O cenário político para as eleições de outubro de 2026 começou a ganhar forma após o fechamento da janela partidária, encerrada entre os dias 3 e 4 de abril. As movimentações consolidaram o fortalecimento de partidos de direita e centro-direita na Câmara dos Deputados e já influenciam a disputa pela Presidência da República.
Entre os principais nomes colocados como pré-candidatos ao Palácio do Planalto estão o atual presidente Luiz Inácio Lula da Silva (PT) e o senador Flávio Bolsonaro (PL). A reorganização das bancadas no Congresso deve ter impacto direto nas alianças e estratégias eleitorais nos próximos meses.
PL cresce e lidera na Câmara dos Deputados
O Partido Liberal (PL) foi o principal beneficiado pela janela partidária de 2026. A legenda ampliou sua bancada de 86 para 101 deputados federais, um crescimento de 15 cadeiras, consolidando-se como a maior força da Câmara, como reflexo do lançamento da pré-candidatura do senador Flávio Bolsonaro.
O avanço fortalece o partido nas negociações políticas e amplia seu peso na definição de alianças para a eleição presidencial e também nas disputas estaduais.
Outro destaque foi o crescimento do Podemos (PODE), que passou de 16 para 24 deputados, enquanto o PSDB também registrou aumento, chegando a 19 parlamentares.
Por outro lado, o União Brasil teve a maior perda, caindo de 59 para 44 deputados, refletindo divisões internas.

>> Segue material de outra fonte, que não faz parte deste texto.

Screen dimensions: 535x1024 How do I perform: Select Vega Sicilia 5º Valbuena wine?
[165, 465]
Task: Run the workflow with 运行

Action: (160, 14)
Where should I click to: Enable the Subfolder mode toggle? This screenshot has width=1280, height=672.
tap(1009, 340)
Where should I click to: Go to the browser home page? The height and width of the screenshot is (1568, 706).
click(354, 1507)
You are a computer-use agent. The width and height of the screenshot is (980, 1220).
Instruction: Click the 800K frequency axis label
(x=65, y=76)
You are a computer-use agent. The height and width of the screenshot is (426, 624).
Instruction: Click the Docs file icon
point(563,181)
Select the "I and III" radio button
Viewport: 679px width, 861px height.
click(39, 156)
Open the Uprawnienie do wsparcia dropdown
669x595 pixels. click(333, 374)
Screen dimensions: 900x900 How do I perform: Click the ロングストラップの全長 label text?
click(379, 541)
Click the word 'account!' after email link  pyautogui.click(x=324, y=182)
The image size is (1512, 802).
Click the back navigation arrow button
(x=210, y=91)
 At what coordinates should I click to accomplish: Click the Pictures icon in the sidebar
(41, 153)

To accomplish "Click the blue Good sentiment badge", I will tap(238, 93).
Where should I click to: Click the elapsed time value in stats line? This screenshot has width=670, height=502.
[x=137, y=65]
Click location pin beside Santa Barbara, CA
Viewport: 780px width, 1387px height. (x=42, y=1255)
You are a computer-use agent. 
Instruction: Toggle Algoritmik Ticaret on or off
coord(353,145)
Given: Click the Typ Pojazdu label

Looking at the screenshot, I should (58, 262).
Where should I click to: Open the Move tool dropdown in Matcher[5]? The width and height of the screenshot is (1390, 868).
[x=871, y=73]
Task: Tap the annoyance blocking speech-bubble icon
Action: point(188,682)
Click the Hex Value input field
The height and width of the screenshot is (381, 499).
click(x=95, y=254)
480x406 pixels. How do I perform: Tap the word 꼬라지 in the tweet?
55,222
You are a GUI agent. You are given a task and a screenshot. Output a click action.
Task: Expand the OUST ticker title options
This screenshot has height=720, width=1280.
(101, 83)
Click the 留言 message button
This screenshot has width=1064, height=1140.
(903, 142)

O PDT também encolheu, passando de 16 para 6 representantes.
Na esquerda, o cenário foi de estabilidade. O PT perdeu apenas um deputado, passando de 67 para 66, enquanto PSOL e PCdoB tiveram pequenos ganhos.
Impactos para a eleição presidencial e governos estaduais
A nova configuração da Câmara influencia diretamente o cenário eleitoral. O aumento da bancada do PL fortalece o campo político ligado a Flávio Bolsonaro, ampliando sua capacidade de articulação nacional.

Já o presidente Lula mantém base estável, mas pequena, no Congresso, o que pode dificultar a construção de alianças para uma eventual tentativa de reeleição.

Além da disputa presidencial, os efeitos da janela partidária também atingem as eleições para governadores. Partidos maiores tendem a ter mais estrutura, tempo de TV e recursos do bilionário fundo partidário para apoiar candidaturas nos estados.
Senadores tiveram liberdade de movimentação
Diferentemente dos deputados, os senadores não estão sujeitos à janela partidária para troca de legenda. Como seus mandatos são majoritários, a Justiça Eleitoral entende que pertencem ao indivíduo, não ao partido.
Mesmo assim, muitos senadores aproveitaram o prazo final de filiação, em 4 de abril, para ajustar posicionamentos políticos visando as eleições de outubro, especialmente aqueles que pretendem disputar governos estaduais ou a reeleição.
Por que a janela partidária é decisiva
As mudanças nas bancadas impactam diretamente em pontos centrais do sistema político:
- Fundo partidário e eleitoral: embora baseado no resultado das eleições anteriores, o peso atual das legendas influencia negociações futuras;
- Tempo de propaganda eleitoral: partidos maiores ganham mais espaço nas campanhas;
- Governabilidade: bancadas robustas ampliam o poder de articulação no Congresso.
Com o encerramento da janela, as regras agora estão definidas para os candidatos que disputarão as eleições de 2026, respeitando o prazo mínimo de seis meses de filiação partidária.
A partir deste cenário, os próximos meses devem ser marcados pela consolidação de alianças e definição oficial das candidaturas para a Presidência e os governos estaduais.